Copy the rows below verbatim, from the line with "Screen dimensions: 712x356" up to and including the line with "click(55, 118)".

[START OF Exercise input]

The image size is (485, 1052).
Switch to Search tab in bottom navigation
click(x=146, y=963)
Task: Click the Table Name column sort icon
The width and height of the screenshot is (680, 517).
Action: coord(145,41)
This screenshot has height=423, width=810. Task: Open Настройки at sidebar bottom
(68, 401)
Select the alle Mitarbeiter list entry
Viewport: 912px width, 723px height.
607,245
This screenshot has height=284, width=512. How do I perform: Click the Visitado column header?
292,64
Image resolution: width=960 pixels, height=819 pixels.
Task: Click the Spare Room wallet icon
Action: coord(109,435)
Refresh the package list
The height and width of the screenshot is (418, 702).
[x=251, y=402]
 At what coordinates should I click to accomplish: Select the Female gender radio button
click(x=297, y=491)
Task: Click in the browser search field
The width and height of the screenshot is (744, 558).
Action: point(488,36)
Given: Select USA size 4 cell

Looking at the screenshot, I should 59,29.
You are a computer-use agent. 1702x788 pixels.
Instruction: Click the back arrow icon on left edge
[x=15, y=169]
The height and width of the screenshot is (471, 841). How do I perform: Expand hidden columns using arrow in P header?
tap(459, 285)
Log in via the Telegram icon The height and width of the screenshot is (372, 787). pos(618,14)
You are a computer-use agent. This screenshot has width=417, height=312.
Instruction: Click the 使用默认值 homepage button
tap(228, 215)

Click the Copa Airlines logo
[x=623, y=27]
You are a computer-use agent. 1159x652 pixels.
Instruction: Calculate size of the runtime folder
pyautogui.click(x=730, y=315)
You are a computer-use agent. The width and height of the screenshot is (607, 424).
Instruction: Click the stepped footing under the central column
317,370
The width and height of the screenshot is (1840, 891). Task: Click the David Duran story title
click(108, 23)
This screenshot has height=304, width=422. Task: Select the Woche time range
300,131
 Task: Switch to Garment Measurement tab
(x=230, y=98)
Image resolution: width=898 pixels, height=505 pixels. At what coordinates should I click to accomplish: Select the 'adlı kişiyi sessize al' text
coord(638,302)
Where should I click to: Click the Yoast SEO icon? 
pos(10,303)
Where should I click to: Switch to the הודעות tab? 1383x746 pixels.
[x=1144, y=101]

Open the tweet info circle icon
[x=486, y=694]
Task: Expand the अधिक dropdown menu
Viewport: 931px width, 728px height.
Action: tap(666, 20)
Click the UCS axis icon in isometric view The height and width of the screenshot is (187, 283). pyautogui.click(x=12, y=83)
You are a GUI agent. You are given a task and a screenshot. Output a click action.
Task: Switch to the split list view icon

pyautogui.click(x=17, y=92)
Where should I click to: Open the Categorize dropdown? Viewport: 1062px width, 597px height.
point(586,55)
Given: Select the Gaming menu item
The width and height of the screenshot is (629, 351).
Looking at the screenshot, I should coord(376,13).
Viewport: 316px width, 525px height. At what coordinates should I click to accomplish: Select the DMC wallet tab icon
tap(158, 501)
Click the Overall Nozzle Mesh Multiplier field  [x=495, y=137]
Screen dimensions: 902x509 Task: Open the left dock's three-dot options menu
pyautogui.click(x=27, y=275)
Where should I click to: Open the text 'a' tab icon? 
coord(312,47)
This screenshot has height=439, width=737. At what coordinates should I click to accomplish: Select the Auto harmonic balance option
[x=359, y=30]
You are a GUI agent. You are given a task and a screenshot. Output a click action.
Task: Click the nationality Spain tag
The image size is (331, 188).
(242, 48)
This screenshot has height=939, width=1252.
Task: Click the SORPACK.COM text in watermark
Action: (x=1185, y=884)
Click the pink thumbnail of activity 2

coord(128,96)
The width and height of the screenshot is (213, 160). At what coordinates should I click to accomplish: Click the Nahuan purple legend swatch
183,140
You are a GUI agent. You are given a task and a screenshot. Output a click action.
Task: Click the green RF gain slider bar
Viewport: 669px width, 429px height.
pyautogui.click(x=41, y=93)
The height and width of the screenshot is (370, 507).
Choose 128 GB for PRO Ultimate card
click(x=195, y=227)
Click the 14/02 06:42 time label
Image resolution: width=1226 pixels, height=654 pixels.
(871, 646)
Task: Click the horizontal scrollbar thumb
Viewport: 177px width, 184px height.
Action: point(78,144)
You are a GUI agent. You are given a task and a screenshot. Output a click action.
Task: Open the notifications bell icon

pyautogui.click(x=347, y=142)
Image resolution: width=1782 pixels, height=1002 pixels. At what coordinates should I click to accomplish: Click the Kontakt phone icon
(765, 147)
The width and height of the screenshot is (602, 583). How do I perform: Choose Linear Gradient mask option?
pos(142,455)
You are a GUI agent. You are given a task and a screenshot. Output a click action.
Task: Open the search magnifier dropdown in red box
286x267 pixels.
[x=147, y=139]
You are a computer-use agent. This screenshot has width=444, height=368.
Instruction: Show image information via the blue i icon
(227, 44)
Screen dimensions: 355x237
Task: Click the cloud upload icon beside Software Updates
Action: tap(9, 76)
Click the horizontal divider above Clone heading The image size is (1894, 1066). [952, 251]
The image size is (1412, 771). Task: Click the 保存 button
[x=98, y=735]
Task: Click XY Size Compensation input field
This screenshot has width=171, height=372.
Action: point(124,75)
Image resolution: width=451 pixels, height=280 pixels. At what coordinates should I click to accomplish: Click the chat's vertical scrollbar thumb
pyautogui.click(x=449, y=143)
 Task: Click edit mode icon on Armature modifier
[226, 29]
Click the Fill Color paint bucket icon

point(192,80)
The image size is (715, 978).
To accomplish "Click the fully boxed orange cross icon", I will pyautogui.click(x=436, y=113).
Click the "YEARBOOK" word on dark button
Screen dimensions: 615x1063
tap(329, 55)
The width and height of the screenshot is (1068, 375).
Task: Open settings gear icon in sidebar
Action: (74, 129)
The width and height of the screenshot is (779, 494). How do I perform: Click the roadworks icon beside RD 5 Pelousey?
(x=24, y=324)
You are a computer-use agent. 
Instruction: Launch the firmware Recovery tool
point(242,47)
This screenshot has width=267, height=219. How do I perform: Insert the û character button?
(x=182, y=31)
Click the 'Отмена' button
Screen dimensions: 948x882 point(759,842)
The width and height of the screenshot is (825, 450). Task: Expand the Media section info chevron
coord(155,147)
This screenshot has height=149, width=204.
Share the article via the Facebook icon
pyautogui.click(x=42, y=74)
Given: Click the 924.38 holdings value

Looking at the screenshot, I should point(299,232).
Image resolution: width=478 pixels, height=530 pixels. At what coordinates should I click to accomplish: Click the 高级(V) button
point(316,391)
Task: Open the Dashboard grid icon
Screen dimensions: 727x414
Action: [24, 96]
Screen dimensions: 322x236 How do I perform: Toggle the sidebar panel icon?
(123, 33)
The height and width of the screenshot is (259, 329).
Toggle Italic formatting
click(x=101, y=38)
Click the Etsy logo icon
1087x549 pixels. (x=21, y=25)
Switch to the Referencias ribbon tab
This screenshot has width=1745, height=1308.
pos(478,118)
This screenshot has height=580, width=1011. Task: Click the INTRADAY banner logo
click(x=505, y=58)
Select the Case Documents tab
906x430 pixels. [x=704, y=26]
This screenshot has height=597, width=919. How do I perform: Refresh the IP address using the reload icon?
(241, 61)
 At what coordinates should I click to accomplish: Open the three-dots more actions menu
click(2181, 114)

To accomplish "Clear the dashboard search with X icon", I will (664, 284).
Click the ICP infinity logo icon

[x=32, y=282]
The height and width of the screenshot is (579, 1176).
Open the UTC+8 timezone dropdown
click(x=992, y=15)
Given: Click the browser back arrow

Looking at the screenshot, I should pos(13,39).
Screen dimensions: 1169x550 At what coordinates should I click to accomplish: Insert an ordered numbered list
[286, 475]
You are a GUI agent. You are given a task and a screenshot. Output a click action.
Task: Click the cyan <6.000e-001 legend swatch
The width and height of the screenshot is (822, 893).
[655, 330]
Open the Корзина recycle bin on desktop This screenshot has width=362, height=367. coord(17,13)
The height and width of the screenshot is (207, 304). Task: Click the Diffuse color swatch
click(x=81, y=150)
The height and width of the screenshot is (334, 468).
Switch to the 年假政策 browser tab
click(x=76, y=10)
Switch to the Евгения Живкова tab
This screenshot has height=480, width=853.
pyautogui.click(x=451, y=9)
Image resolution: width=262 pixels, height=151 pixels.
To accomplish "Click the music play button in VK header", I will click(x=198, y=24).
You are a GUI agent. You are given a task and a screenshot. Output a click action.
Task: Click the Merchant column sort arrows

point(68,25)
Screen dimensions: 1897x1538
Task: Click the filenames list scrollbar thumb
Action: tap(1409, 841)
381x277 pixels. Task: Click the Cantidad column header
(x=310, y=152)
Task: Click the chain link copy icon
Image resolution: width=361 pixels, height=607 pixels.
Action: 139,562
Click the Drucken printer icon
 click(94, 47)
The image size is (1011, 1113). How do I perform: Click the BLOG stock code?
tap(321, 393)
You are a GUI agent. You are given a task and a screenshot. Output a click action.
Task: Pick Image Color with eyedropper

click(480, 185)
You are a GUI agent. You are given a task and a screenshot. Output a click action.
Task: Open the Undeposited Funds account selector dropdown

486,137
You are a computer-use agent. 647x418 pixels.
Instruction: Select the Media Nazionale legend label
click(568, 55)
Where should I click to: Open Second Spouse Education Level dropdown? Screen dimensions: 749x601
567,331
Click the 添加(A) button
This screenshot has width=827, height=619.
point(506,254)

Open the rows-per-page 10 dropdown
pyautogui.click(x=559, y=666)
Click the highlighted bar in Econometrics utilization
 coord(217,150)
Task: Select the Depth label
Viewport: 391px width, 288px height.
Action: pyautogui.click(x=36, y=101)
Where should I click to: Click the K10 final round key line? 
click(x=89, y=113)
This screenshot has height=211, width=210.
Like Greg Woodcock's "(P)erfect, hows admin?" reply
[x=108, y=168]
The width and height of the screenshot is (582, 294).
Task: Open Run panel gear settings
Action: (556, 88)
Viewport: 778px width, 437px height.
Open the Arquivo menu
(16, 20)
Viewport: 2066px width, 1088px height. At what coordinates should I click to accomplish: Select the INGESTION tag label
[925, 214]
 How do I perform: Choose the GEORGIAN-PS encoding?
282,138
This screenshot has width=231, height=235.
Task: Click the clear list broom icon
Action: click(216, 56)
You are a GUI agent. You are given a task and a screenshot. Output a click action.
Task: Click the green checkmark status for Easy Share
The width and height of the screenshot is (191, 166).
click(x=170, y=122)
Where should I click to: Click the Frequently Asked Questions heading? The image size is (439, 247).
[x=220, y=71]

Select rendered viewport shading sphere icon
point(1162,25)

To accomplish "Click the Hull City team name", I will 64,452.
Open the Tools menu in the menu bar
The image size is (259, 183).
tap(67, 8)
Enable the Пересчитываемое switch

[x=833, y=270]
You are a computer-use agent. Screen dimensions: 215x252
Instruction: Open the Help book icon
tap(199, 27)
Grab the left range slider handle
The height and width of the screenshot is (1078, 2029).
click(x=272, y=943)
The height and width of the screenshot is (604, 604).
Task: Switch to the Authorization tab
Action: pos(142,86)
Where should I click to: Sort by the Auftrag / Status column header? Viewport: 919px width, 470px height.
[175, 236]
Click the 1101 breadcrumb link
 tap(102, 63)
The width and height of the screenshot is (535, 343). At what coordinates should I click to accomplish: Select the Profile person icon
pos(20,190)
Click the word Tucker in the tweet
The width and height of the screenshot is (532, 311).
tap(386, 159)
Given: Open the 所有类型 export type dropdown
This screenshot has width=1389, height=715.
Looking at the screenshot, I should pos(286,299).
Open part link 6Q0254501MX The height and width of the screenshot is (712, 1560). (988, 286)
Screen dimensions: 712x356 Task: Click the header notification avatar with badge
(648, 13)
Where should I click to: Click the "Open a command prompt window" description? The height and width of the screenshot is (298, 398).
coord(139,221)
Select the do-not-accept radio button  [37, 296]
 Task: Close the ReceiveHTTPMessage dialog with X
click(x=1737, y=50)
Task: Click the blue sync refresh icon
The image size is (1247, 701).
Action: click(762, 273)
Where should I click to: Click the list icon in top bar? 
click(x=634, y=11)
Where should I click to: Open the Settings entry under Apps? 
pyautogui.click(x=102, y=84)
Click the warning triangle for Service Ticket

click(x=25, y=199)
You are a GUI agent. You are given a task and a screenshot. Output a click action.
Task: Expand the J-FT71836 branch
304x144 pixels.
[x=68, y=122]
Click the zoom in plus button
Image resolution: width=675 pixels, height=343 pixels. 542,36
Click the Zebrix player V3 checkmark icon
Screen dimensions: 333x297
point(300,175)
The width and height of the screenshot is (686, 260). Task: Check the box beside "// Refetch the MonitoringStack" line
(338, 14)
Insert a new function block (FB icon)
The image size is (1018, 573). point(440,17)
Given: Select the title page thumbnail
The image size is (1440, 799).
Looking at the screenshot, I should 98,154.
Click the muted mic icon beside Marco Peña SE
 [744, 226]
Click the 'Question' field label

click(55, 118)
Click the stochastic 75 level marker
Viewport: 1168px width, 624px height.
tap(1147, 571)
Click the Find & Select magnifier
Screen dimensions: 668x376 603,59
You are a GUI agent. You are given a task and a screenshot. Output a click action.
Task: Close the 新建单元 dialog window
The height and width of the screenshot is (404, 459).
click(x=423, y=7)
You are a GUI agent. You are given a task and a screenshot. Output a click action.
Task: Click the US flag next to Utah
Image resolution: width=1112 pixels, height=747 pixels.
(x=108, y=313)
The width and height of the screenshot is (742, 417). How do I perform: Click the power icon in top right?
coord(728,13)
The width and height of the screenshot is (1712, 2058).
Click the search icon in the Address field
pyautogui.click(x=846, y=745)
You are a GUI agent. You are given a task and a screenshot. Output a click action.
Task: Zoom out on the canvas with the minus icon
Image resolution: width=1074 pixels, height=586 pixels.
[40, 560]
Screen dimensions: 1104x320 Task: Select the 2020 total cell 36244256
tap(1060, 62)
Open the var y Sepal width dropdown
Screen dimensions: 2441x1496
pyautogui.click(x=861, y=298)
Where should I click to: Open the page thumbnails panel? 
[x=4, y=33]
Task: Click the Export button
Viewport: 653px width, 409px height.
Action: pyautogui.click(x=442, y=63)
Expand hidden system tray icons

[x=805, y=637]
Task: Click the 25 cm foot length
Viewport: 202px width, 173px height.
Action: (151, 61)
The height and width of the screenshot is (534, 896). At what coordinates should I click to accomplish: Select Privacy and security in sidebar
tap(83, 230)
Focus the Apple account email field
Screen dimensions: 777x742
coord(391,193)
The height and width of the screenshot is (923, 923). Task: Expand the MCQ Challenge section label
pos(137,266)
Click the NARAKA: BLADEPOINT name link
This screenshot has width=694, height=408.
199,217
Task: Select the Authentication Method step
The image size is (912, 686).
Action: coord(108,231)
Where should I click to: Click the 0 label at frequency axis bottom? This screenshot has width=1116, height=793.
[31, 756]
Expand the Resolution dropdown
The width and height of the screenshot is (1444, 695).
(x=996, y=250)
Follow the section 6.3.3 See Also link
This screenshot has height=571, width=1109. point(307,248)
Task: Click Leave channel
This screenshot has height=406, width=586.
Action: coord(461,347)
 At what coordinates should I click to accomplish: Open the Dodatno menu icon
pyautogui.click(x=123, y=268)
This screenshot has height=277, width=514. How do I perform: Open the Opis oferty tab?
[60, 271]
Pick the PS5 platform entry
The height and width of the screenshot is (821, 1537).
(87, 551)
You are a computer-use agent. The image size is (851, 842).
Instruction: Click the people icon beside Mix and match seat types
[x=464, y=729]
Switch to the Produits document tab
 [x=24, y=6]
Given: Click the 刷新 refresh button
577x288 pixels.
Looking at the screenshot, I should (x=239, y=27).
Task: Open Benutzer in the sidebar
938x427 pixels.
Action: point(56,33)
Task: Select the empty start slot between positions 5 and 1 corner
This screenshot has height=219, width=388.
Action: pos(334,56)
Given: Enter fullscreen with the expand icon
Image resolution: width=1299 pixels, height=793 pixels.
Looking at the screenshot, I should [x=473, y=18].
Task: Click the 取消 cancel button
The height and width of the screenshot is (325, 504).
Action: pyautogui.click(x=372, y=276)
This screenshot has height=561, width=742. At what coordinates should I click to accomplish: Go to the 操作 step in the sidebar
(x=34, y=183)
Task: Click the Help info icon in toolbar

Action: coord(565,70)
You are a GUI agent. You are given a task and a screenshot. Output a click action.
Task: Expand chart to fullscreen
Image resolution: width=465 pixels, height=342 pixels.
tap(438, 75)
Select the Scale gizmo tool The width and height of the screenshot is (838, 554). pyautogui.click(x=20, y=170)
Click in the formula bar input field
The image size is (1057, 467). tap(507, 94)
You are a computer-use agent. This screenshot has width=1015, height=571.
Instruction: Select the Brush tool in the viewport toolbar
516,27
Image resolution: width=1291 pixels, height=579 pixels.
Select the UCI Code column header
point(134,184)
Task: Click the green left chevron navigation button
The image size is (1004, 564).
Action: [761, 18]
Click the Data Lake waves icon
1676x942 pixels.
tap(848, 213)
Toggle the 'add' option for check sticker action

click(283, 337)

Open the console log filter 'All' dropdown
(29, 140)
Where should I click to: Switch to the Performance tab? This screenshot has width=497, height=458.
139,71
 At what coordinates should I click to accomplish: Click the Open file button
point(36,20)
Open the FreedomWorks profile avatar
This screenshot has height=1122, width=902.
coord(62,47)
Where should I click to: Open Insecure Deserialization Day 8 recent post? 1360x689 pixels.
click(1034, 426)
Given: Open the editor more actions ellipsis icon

[END OF Exercise input]

▶ _Exercise solution_:
Screen dimensions: 712x356 Task: Click the header notification avatar with badge
(648, 13)
Where should I click to: Click the "Open a command prompt window" description? The height and width of the screenshot is (298, 398).
coord(139,221)
Select the do-not-accept radio button  [37, 296]
 Task: Close the ReceiveHTTPMessage dialog with X
click(x=1737, y=50)
Task: Click the blue sync refresh icon
The image size is (1247, 701).
Action: click(762, 273)
Where should I click to: Click the list icon in top bar? 
click(x=634, y=11)
Where should I click to: Open the Settings entry under Apps? 
pyautogui.click(x=102, y=84)
Click the warning triangle for Service Ticket

click(x=25, y=199)
You are a GUI agent. You are given a task and a screenshot. Output a click action.
Task: Expand the J-FT71836 branch
304x144 pixels.
[x=68, y=122]
Click the zoom in plus button
Image resolution: width=675 pixels, height=343 pixels. 542,36
Click the Zebrix player V3 checkmark icon
Screen dimensions: 333x297
point(300,175)
The width and height of the screenshot is (686, 260). Task: Check the box beside "// Refetch the MonitoringStack" line
(338, 14)
Insert a new function block (FB icon)
The image size is (1018, 573). point(440,17)
Given: Select the title page thumbnail
The image size is (1440, 799).
Looking at the screenshot, I should 98,154.
Click the muted mic icon beside Marco Peña SE
 [744, 226]
Click the 'Question' field label

click(55, 118)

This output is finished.